XIV.

Le capitaine du génie: Kovalevski résidait alors dans le Monténégro en qualité d'agent russe. Slave de cœur et de naissance, cet officier rêvait de faire du Tsernogore, devenu pour lui comme une seconde patrie, une espèce de rendez-vous commun d'où tous les patriotes slaves s'élanceraient un jour pour conquérir l'Europe.

L'Autriche s'effraya des menées de cet illuminé slave et s'en plaignit à la Russie qui, sachant s'assouplir aux circonstances, désavoua son agent, et lui ordonna de se rendre à Vienne pour offrir des explications et des excuses au cabinet de Schœnbrunn.

Kovalewski revint au Monténégro; il avait fini par se considérer comme un des enfants de cette terre guerrière, et c'est lui qui dressait les plans de campagne des montagnards contre l'Hertsegovine et l'Albanie, musulmane. Une guerre sans merci ni trêve a lieu contre ces peuples. On en pourra juger par le fragment suivant:

«Le bey Hassan est en campagne avec quarante compagnons, il franchit la frontière, mais voilà qu'il passe auprès d'un rocher sur lequel Marco était posté avec trois braves.

«Marco ajuste le bey Hassan qui tombe sans mouvement sur l'herbe.
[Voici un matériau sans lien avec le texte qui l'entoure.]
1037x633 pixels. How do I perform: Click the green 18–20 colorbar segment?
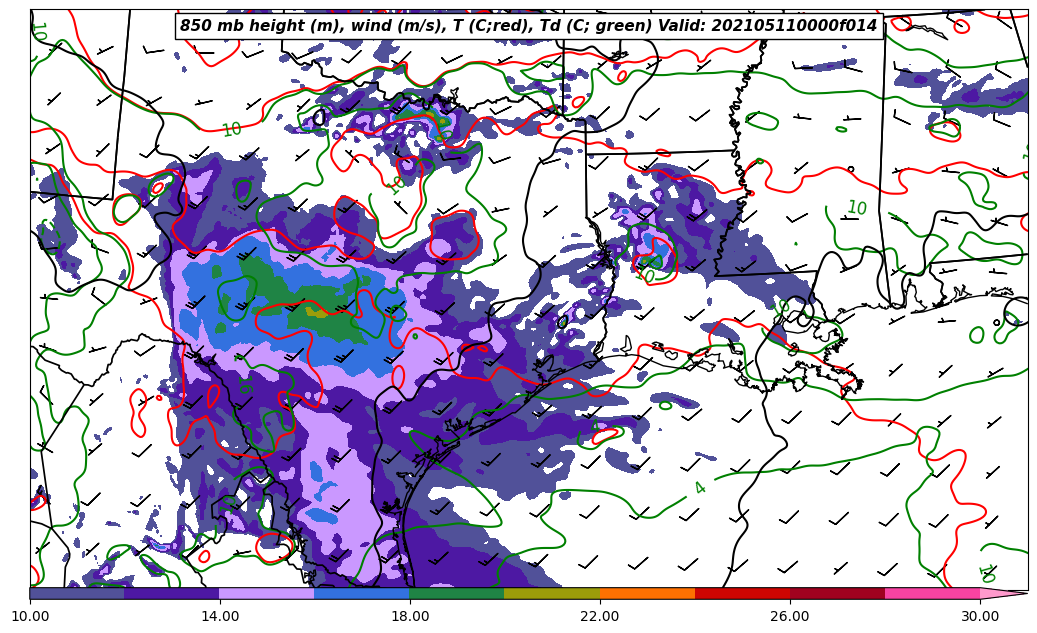pyautogui.click(x=457, y=593)
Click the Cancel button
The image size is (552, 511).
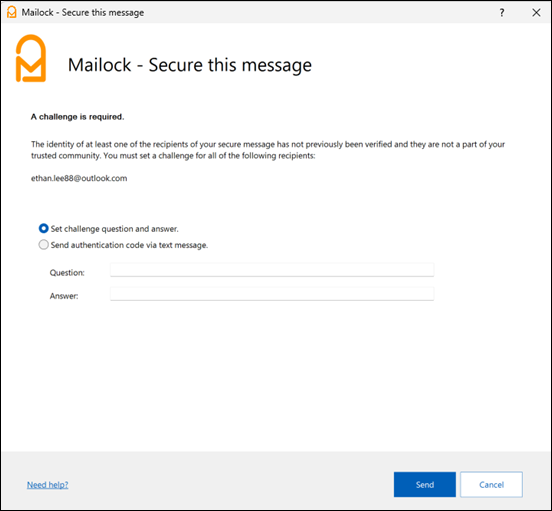(491, 485)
«Jetez vos armes, et mettez vos mains derrière le dos où vous êtes tous morts!» crie aux Turcs consternés le terrible Marco.

«Les Turcs obéissent, et descendant de son embuscade, Marco les lie tous, prend la carabine du bey Hassan, et pousse devant lui, comme du bétail, ses quarante prisonniers jusqu'au village de Tsernitsa.

«Là, dédaignant une énorme rançon que ses captifs lui promettent, il les décapite tous dans la cour du tribunal de sa tribu, et orne de leurs têtes la koula du Secdar.

«Que Dieu donne à Marco bonheur et santé!»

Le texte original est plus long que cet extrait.